409 BC in various calendars
- Gregorian calendar: 409 BC CDIX BC
- Ab urbe condita: 345
- Ancient Egypt era: XXVII dynasty, 117
- - Pharaoh: Darius II of Persia, 15
- Ancient Greek Olympiad (summer): 92nd Olympiad, year 4
- Assyrian calendar: 4342
- Balinese saka calendar: N/A
- Bengali calendar: −1002 – −1001
- Berber calendar: 542
- Buddhist calendar: 136
- Burmese calendar: −1046
- Byzantine calendar: 5100–5101
- Chinese calendar: 辛未年 (Metal Goat) 2289 or 2082 — to — 壬申年 (Water Monkey) 2290 or 2083
- Coptic calendar: −692 – −691
- Discordian calendar: 758
- Ethiopian calendar: −416 – −415
- Hebrew calendar: 3352–3353
- - Vikram Samvat: −352 – −351
- - Shaka Samvat: N/A
- - Kali Yuga: 2692–2693
- Holocene calendar: 9592
- Iranian calendar: 1030 BP – 1029 BP
- Islamic calendar: 1062 BH – 1061 BH
- Javanese calendar: N/A
- Julian calendar: N/A
- Korean calendar: 1925
- Minguo calendar: 2320 before ROC 民前2320年
- Nanakshahi calendar: −1876
- Thai solar calendar: 134–135
- Tibetan calendar: ལྕགས་མོ་ལུག་ལོ་ (female Iron-Sheep) −282 or −663 or −1435 — to — ཆུ་ཕོ་སྤྲེ་ལོ་ (male Water-Monkey) −281 or −662 or −1434

= 409 BC =

Year 409 BC was a year of the pre-Julian Roman calendar. At the time, it was known as the Year of the Consulship of Cossus and Medullinus (or, less frequently, year 345 Ab urbe condita). The denomination 409 BC for this year has been used since the early medieval period, when the Anno Domini calendar era became the prevalent method in Europe for naming years.

== Events ==
=== By place ===

==== Greece ====
- Alcibiades recaptures Byzantium, ending the city's rebellion from Athens.
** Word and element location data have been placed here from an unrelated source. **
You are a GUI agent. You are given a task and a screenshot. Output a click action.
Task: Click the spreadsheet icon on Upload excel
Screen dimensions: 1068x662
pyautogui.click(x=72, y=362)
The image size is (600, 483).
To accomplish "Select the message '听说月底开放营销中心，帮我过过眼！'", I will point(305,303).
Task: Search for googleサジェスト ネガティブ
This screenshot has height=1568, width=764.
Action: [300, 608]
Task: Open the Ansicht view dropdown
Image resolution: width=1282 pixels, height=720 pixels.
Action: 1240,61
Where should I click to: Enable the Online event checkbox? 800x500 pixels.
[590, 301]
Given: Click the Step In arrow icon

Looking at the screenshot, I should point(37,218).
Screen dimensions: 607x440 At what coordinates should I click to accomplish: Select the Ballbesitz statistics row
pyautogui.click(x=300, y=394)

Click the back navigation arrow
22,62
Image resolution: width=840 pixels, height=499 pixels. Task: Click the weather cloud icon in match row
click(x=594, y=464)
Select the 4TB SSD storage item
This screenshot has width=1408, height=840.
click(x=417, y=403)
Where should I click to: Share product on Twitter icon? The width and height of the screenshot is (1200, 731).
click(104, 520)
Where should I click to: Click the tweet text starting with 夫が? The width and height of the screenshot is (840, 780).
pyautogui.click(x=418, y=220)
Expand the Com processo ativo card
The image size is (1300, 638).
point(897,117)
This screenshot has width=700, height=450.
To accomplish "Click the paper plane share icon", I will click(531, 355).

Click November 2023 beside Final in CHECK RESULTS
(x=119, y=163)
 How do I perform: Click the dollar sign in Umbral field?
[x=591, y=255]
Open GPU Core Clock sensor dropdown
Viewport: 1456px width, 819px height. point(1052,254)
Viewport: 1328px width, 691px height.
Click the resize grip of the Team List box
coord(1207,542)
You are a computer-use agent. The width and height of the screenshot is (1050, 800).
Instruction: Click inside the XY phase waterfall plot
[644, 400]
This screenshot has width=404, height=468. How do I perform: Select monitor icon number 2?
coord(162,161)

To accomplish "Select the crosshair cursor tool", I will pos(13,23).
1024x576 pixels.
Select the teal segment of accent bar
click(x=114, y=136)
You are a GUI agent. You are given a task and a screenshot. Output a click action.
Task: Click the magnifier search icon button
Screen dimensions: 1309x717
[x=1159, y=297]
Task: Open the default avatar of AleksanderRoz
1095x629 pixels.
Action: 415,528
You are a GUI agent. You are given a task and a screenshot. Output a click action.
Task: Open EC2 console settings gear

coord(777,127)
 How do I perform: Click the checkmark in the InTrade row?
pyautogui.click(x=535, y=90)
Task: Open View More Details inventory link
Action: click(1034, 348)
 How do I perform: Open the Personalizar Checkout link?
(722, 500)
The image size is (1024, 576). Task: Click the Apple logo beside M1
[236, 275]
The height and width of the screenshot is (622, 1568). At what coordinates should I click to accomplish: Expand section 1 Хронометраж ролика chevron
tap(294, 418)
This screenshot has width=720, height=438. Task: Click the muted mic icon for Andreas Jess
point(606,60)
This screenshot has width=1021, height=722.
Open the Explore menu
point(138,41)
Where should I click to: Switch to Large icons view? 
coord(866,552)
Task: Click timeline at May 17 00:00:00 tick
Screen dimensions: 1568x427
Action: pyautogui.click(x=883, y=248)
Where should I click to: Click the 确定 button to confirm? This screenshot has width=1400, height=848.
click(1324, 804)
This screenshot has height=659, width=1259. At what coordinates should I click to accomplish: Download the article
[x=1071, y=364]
This action completes Athenian control of the Bosporus which secures the Athenian supply route for grain from the Bosporan Kingdom in the Black Sea region.
- The Athenian general, Thrasyllus, sails out from Athens with a sizable force to campaign in Ionia. There, he quickly captures Colophon and raids the Ionian countryside, but is defeated outside Ephesus by a combined Ephesian, Persian, and Syracusan force.
- Pausanias succeeds his father Pleistoanax as Agiad king of Sparta.
- The city of Rhodes is founded.

==== Sicily ====
- Taking advantage of the quarrels between the Greek cities in Sicily and of the mutual exhaustion of Athens and Syracuse, Carthage seeks to reimpose its influence over the island. Hannibal Mago, grandson of Hamilcar, invades Sicily with a strong force. He defeats the Sicilian Greeks and avenges his grandfather through the torture and killing of 3,000 Greek prisoners. In the Battle of Selinus and Battle of Himera he captures and destroys both cities before returning triumphantly to Carthage with the spoils of war.

=== By topic ===

==== Literature ====
- Sophocles' play Philoctetes is performed, with the theme of the Trojan War.